## START
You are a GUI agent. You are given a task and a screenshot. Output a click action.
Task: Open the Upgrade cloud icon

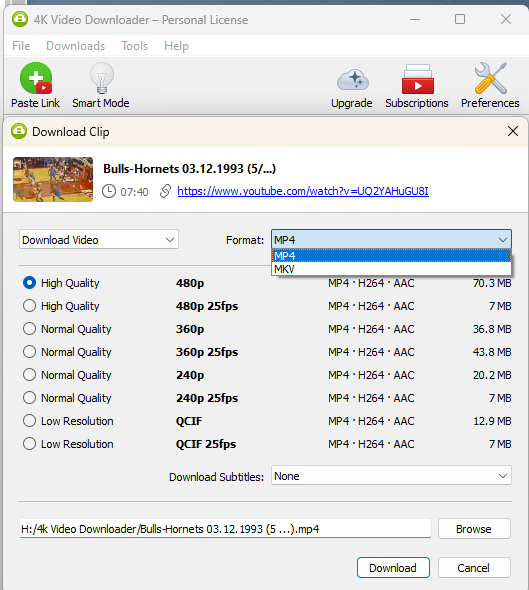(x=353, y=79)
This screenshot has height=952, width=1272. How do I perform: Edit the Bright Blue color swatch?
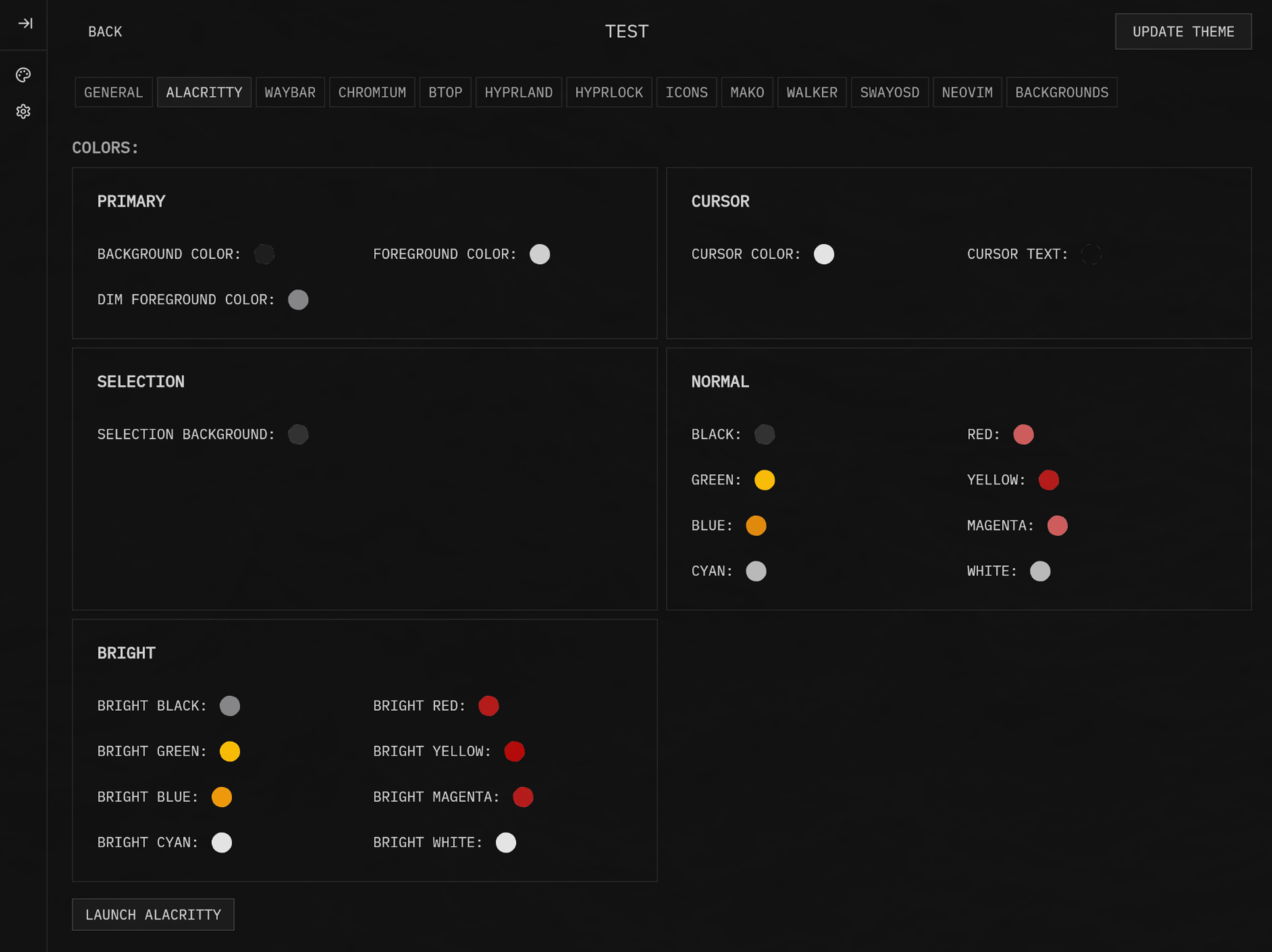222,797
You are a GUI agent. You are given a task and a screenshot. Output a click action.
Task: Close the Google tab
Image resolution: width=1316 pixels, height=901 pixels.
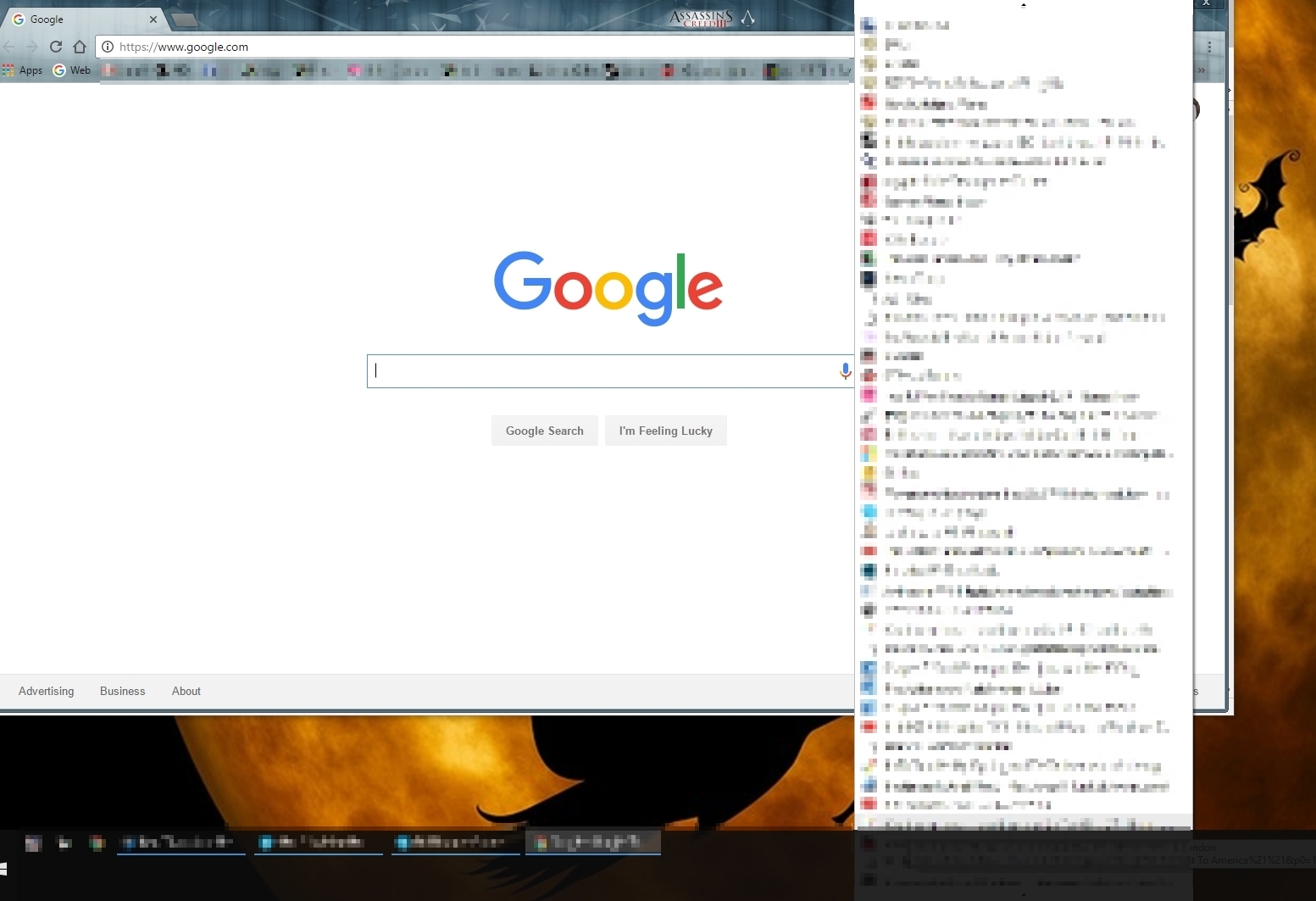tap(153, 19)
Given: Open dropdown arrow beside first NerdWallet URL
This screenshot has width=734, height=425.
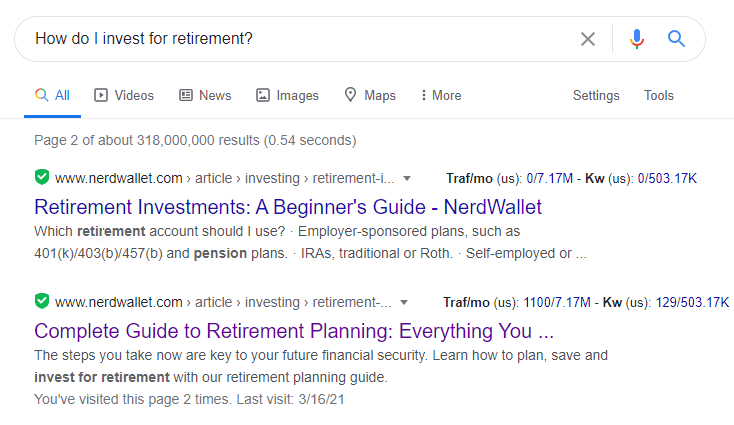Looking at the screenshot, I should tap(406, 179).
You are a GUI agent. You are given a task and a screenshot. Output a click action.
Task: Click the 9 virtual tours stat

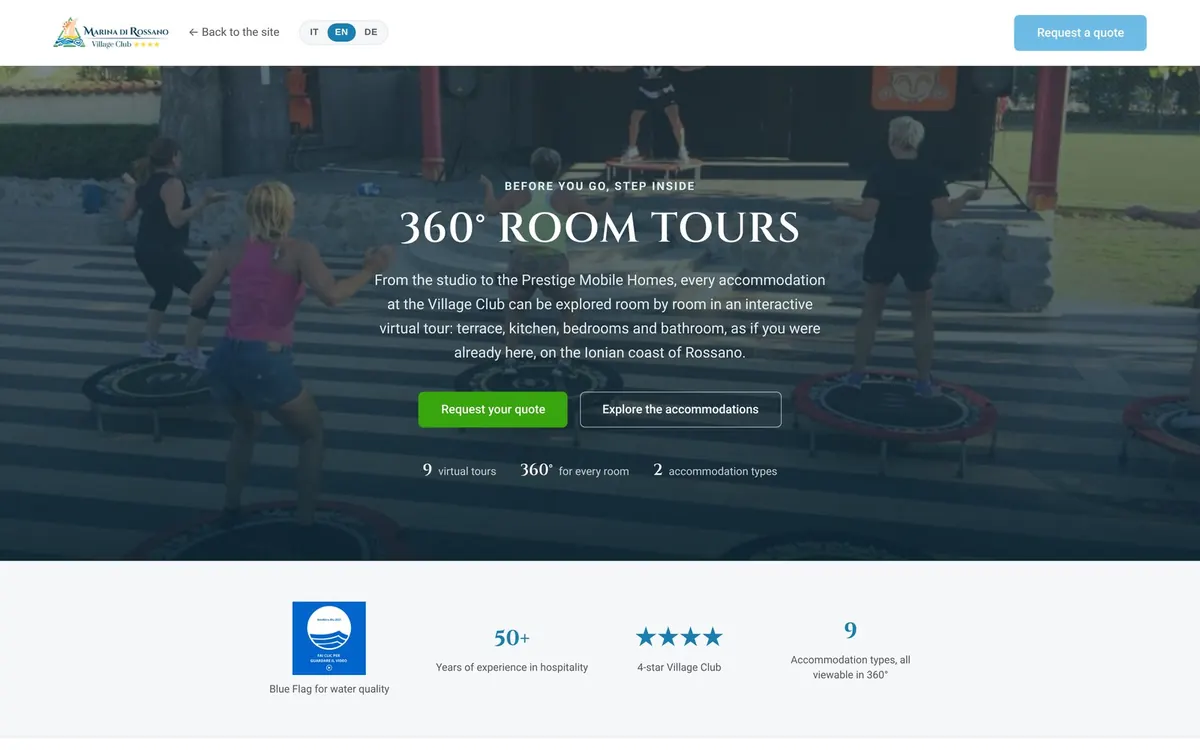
## END
» Requirements
Can you output, word for word, the lines of the records from the one holding "This screenshot has height=952, width=1272." through the end of the records, both ends included, leaving out the pictures?

» Correct output
This screenshot has height=952, width=1272. How do I perform: Edit the Bright Blue color swatch?
222,797
You are a GUI agent. You are given a task and a screenshot. Output a click action.
Task: Close the Google tab
Image resolution: width=1316 pixels, height=901 pixels.
tap(153, 19)
Given: Open dropdown arrow beside first NerdWallet URL
This screenshot has width=734, height=425.
Looking at the screenshot, I should tap(406, 179).
You are a GUI agent. You are given a task and a screenshot. Output a click action.
Task: Click the 9 virtual tours stat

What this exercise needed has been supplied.